Par un pourvoi sommaire, un mémoire complémentaire et un mémoire en réplique, enregistrés les 3 avril, 3 mai et 23 décembre 2024 au secrétariat du contentieux du Conseil d'Etat, M. et Mme H... demandent au Conseil d'Etat :
1°) d'annuler ce jugement en tant qu'il déclare que la déclaration préalable de division présentée le 10 septembre 2012 était caduque le 3 mars 2021, date de signature de leur promesse de vente avec M. et Mme F..., et que le projet de ces derniers ne bénéficiait pas des dispositions de l'article L. 442-14 du code de l'urbanisme ;
2°) réglant l'affaire au fond, de déclarer que leur déclaration préalable de division n'était pas caduque à la date du 3 mars 2021 et que le projet de construction de M. et Mme F... bénéficiait des dispositions de l'article L. 442-14 du code de l'urbanisme ;
3°) de mettre à la charge de M. et Mme F... la somme de 4 000 euros au titre de l'article L. 761-1 du code de justice administrative.

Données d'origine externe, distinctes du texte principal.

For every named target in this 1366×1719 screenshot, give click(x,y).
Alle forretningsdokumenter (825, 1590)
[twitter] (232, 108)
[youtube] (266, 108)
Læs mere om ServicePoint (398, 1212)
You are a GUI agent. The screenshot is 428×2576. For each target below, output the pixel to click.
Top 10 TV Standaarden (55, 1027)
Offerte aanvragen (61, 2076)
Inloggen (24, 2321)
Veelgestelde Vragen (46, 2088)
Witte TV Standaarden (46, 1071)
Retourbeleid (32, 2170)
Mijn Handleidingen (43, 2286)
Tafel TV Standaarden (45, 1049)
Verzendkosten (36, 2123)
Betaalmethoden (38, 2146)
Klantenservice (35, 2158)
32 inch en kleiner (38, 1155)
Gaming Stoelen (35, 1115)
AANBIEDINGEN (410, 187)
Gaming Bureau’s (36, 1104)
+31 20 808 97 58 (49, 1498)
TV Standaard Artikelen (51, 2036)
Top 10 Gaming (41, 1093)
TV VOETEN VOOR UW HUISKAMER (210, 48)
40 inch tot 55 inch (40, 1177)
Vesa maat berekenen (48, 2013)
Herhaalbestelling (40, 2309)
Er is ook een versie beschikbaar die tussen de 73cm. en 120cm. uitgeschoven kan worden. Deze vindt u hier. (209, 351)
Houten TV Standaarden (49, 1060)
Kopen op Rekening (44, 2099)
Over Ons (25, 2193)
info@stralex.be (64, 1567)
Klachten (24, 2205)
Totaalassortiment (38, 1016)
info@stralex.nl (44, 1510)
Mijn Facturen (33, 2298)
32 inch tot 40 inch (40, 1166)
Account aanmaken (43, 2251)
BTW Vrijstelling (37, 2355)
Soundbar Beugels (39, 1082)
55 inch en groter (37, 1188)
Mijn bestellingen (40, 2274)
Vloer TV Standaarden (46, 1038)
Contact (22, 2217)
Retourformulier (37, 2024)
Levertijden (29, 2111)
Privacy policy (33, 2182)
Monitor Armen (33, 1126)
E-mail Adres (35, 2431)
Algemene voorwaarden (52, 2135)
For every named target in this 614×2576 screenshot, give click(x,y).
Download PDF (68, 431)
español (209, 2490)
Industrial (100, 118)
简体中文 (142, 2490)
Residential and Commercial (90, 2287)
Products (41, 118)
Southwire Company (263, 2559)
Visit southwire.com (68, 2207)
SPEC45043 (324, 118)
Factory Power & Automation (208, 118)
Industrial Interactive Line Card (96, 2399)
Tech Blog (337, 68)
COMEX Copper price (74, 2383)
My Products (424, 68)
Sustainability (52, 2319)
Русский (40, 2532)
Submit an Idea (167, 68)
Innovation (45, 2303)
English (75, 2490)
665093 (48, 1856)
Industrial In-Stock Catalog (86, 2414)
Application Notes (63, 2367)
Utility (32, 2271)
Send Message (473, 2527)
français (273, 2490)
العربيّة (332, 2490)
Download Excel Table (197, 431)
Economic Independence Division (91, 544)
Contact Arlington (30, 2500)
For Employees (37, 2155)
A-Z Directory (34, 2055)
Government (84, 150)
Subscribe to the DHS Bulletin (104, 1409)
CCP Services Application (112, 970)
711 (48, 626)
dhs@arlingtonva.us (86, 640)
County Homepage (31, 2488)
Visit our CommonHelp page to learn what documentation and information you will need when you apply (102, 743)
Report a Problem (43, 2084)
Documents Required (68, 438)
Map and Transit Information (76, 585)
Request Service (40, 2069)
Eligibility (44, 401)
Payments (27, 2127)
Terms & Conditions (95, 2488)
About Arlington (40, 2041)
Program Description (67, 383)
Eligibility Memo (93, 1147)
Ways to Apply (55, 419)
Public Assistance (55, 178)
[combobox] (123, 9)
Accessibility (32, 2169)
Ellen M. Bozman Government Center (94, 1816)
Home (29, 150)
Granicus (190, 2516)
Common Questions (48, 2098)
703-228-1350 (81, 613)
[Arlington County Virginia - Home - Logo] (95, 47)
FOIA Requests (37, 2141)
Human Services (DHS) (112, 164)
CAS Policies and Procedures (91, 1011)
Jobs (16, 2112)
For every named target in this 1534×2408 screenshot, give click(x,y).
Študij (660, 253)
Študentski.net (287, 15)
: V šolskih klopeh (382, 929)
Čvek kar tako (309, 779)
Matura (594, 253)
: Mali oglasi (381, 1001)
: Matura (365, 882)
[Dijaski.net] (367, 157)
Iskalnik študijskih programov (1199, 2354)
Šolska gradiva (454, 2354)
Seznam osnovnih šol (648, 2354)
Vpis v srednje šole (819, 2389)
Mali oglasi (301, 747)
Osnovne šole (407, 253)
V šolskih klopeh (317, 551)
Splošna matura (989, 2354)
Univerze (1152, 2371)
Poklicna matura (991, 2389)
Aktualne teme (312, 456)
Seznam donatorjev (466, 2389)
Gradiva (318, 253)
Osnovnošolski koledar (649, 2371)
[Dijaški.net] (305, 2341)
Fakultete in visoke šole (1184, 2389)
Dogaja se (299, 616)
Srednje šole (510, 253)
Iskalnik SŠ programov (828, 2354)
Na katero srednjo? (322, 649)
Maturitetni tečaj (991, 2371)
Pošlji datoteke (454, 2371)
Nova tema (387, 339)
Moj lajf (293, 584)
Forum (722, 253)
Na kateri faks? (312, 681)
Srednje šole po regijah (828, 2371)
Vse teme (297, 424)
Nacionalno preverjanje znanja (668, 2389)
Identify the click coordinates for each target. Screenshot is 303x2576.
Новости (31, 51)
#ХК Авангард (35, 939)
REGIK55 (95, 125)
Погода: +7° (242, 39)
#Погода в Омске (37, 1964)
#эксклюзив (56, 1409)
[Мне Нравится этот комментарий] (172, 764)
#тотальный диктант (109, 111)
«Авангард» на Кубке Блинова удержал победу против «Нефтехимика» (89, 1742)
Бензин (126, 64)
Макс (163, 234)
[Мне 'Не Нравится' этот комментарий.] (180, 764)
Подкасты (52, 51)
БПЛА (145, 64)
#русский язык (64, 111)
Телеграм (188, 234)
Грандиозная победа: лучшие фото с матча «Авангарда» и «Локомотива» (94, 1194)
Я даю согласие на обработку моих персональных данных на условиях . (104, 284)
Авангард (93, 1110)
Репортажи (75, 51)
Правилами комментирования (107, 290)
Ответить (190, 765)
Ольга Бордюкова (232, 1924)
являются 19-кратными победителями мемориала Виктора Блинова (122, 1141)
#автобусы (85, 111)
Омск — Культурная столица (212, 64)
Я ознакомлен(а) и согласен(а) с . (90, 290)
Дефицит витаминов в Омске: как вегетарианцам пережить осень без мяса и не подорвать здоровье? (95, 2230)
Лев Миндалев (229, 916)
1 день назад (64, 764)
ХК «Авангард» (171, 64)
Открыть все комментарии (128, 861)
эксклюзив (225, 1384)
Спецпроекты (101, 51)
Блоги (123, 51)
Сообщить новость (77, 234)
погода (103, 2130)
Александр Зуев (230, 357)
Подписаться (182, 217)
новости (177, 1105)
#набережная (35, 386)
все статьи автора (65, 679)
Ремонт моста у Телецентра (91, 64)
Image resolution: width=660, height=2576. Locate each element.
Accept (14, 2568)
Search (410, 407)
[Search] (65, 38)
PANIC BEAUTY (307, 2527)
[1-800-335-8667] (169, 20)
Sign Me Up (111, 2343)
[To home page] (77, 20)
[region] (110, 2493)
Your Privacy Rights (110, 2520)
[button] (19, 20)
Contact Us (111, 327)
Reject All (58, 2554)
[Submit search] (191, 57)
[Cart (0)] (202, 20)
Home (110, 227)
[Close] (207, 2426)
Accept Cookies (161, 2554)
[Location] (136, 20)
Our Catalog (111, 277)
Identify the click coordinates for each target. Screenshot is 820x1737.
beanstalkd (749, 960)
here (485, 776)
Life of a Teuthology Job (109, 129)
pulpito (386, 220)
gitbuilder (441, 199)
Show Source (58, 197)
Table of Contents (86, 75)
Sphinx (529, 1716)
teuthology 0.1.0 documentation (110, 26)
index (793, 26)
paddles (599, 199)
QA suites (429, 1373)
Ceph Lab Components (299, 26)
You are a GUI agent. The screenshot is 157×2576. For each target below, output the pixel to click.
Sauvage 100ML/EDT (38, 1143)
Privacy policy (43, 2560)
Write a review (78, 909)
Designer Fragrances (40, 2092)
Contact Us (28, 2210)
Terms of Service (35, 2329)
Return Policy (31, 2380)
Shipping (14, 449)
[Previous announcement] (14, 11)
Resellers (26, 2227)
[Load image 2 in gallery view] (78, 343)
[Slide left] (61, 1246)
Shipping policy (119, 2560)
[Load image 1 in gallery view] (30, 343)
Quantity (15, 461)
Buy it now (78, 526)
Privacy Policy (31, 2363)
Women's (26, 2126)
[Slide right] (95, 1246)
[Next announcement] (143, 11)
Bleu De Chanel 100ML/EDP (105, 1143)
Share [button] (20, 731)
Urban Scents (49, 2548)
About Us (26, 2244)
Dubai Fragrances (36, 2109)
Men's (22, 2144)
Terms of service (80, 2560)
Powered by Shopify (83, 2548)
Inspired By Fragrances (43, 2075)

Vu les autres pièces du dossier ;
Vu :
- le code de l'urbanisme ;
- le code de justice administrative ;
Après avoir entendu en séance publique :
- le rapport de M. Jean-Luc Matt, maître des requêtes,
- les conclusions de M. Thomas Janicot, rapporteur public ;
La parole ayant été donnée, après les conclusions, à la SARL Gury, Maître, avocat de M. et Mme H... et à la SCP Rocheteau, Uzan-Sarano, Goulet, avocat de M. et Mme F... ;
Considérant ce qui suit :
1. Il ressort des pièces du dossier soumis aux juges du fond que M. et Mme H..., propriétaires d'un tènement supportant une maison d'habitation à Montélier, ont déposé le 10 septembre 2012 une déclaration préalable de division de ce tènement en quatre lots, dont trois à bâtir, et ont consenti le 3 mars 2021 une promesse unilatérale de vente à M. et Mme F... pour un de ces terrains, sous la condition suspensive de l'obtention par les bénéficiaires d'un permis de construire purgé de tout recours et de tout retrait administratif avant le 30 septembre 2021 pour la construction d'une maison individuelle à usage d'habitation de plain-pied avec garage d'une surface de plancher maximum de 150 mètres carrés. La demande de permis de construire présentée par M. et Mme F... ayant été refusée le 15 juillet 2021, ces derniers ont saisi le tribunal judiciaire de Valence d'une action en nullité de la promesse de vente. Par une ordonnance du 7 septembre 2023, le juge de la mise en état du tribunal judiciaire de Valence a sursis à statuer jusqu'à ce que la juridiction administrative se soit prononcée sur la caducité de l'arrêté du 5 février 2018 par lequel le maire de Montélier ne s'est pas opposé à la déclaration préalable de division d'un terrain initialement cadastré section YA n° 1 et, d'autre part, sur les conséquences, le cas échéant, de cette caducité sur la possibilité d'obtenir un permis de construire sur le terrain en litige. Par un jugement du 19 mars 2023, le tribunal administratif de Grenoble a jugé, en son article 1er, que la déclaration préalable de division était caduque le 3 mars 2021, date de signature de la promesse de vente et que le projet de M. et Mme F... ne bénéficiait pas des dispositions de l'article L. 442-14 du code de l'urbanisme et, en son article 2, que le projet était réalisable en zone UD du plan local d'urbanisme, sous réserve du respect des règles spécifiques d'urbanisme édictées par ce document. M. et Mme H... demandent l'annulation de l'article 1er de ce jugement.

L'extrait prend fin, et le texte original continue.